Work task: Would you write out all of the records that follow, exactly as they stand?

Collected data:
--- START ---

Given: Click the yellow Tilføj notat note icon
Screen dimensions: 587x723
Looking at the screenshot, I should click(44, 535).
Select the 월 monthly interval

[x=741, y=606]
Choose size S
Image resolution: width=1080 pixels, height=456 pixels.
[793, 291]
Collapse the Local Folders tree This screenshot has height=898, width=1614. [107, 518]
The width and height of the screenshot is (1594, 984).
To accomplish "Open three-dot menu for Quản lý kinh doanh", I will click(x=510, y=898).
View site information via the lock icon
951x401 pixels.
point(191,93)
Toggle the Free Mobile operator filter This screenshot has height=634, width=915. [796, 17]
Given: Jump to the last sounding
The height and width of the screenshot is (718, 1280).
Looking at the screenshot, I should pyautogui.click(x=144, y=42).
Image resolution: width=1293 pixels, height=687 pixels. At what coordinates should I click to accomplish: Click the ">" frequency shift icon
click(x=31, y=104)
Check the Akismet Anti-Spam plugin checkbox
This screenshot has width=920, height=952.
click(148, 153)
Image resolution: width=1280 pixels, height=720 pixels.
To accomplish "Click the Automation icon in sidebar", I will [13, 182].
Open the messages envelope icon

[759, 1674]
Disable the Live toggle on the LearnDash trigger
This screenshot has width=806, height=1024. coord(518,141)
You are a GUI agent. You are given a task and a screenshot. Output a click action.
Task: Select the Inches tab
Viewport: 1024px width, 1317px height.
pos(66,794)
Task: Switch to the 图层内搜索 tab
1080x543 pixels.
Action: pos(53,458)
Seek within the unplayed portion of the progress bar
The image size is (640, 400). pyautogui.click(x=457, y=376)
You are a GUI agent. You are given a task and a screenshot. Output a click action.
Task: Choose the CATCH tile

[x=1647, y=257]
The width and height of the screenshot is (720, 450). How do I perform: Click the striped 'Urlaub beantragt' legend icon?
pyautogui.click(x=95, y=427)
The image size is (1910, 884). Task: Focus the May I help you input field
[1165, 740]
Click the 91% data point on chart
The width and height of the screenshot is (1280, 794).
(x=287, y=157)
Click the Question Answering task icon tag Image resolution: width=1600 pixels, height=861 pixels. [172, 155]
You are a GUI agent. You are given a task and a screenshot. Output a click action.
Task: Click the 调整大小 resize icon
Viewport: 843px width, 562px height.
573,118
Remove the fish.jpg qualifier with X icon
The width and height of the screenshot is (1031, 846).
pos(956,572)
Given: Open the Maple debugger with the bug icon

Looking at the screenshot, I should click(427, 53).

--- END ---

Output:
Given: Click the yellow Tilføj notat note icon
Screen dimensions: 587x723
Looking at the screenshot, I should click(44, 535).
Select the 월 monthly interval

[x=741, y=606]
Choose size S
Image resolution: width=1080 pixels, height=456 pixels.
[793, 291]
Collapse the Local Folders tree This screenshot has height=898, width=1614. [107, 518]
The width and height of the screenshot is (1594, 984).
To accomplish "Open three-dot menu for Quản lý kinh doanh", I will click(x=510, y=898).
View site information via the lock icon
951x401 pixels.
point(191,93)
Toggle the Free Mobile operator filter This screenshot has height=634, width=915. [796, 17]
Given: Jump to the last sounding
The height and width of the screenshot is (718, 1280).
Looking at the screenshot, I should pyautogui.click(x=144, y=42).
Image resolution: width=1293 pixels, height=687 pixels. At what coordinates should I click to accomplish: Click the ">" frequency shift icon
click(x=31, y=104)
Check the Akismet Anti-Spam plugin checkbox
This screenshot has width=920, height=952.
click(148, 153)
Image resolution: width=1280 pixels, height=720 pixels.
To accomplish "Click the Automation icon in sidebar", I will [13, 182].
Open the messages envelope icon

[759, 1674]
Disable the Live toggle on the LearnDash trigger
This screenshot has width=806, height=1024. coord(518,141)
You are a GUI agent. You are given a task and a screenshot. Output a click action.
Task: Select the Inches tab
Viewport: 1024px width, 1317px height.
pos(66,794)
Task: Switch to the 图层内搜索 tab
1080x543 pixels.
Action: pos(53,458)
Seek within the unplayed portion of the progress bar
The image size is (640, 400). pyautogui.click(x=457, y=376)
You are a GUI agent. You are given a task and a screenshot. Output a click action.
Task: Choose the CATCH tile

[x=1647, y=257]
The width and height of the screenshot is (720, 450). How do I perform: Click the striped 'Urlaub beantragt' legend icon?
pyautogui.click(x=95, y=427)
The image size is (1910, 884). Task: Focus the May I help you input field
[1165, 740]
Click the 91% data point on chart
The width and height of the screenshot is (1280, 794).
(x=287, y=157)
Click the Question Answering task icon tag Image resolution: width=1600 pixels, height=861 pixels. [172, 155]
You are a GUI agent. You are given a task and a screenshot. Output a click action.
Task: Click the 调整大小 resize icon
Viewport: 843px width, 562px height.
573,118
Remove the fish.jpg qualifier with X icon
The width and height of the screenshot is (1031, 846).
pos(956,572)
Given: Open the Maple debugger with the bug icon

Looking at the screenshot, I should click(427, 53).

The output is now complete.